─── Übungsmaterial ───

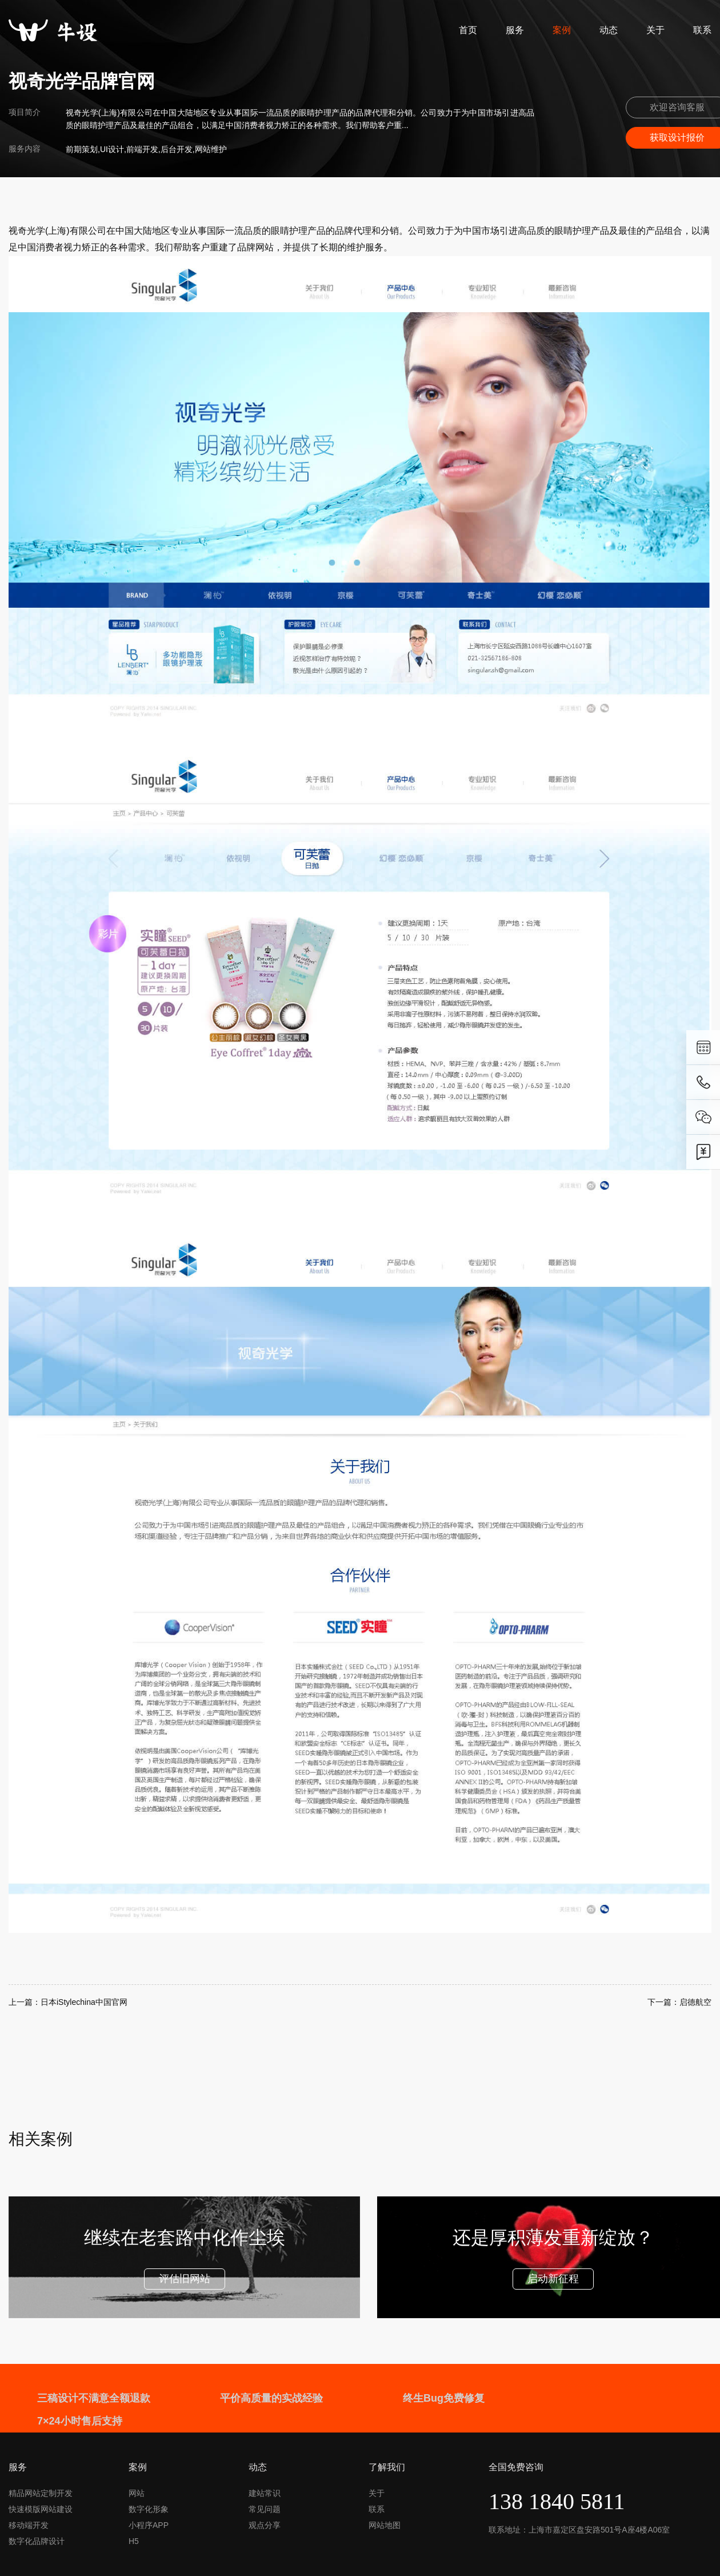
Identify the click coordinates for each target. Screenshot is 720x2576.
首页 (468, 30)
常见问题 (265, 2509)
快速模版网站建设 (41, 2509)
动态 (608, 30)
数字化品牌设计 (37, 2541)
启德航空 (695, 2002)
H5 (134, 2541)
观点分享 (265, 2525)
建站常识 (265, 2493)
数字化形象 (149, 2509)
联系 (702, 30)
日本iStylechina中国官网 (84, 2002)
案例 (562, 30)
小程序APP (149, 2525)
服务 (515, 30)
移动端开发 (29, 2525)
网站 (137, 2493)
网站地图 (385, 2525)
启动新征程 (553, 2278)
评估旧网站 (184, 2278)
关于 (655, 30)
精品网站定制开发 (41, 2493)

───

=== Ziel der Aufgabe ===
Schreib alle Zeilen oben noch einmal vollständig ab und verschiebe dabei jede Zahl der Koordinaten in den Antworten um -150. Die Bilder lässt du weg.

=== Ergebnis ===
Identify the click coordinates for each target. Screenshot is 720x2576.
首页 (318, -120)
常见问题 (115, 2359)
快速模版网站建设 (-109, 2359)
动态 (458, -120)
数字化品牌设计 (-113, 2391)
启德航空 (545, 1852)
H5 (-16, 2391)
观点分享 (115, 2375)
建站常识 (115, 2343)
数字化形象 (-1, 2359)
联系 (552, -120)
日本iStylechina中国官网 (-66, 1852)
案例 (412, -120)
小程序APP (-1, 2375)
服务 (365, -120)
移动端开发 (-121, 2375)
网站 (-13, 2343)
网站地图 (235, 2375)
启动新征程 (403, 2128)
评估旧网站 (34, 2128)
关于 (505, -120)
精品网站定制开发 (-109, 2343)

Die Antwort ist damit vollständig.